The circumstances were that the couple married in 2003 but split up a few years later, having had a daughter. The wife left the UK and moved to the Philippines, where she formed a relationship with another man with whom she had a son. The wife died in 2011, shortly after being diagnosed with an incurable illness. Proceedings for divorce had been started by her former husband by that time.
Prior to their marriage, the two had taken out a joint life assurance policy, each naming the other as the beneficiary of the policy. This was worth £113,000. On the wife’s death, the proceeds of the policy were paid to her husband.
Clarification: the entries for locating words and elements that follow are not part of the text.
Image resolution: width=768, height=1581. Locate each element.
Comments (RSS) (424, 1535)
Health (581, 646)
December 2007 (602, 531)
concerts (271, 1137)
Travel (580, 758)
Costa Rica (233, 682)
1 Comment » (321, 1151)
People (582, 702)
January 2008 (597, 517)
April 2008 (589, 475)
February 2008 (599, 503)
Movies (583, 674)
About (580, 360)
However, the policy provisions allowed the policy owner to receive the proceeds of the life assurance before death if he or she were diagnosed with a terminal illness.
The woman’s son claimed against her estate under the Inheritance (Provision for Family and Dependants) Act 1975, which provides that the dependants of someone who dies may, in appropriate circumstances, claim against their estate if the deceased person’s will makes insufficient provision for them.
The question before the Court was whether the woman had been beneficially entitled to her share of the value of the life assurance policy before her death and therefore whether her estate should receive it, in which case the policy proceeds would be available to meet her son’s claim.
The arguments were complex, but the Court, in a majority decision, ruled that the policy proceeds belonged to the husband and were not, therefore, part of his late wife’s estate.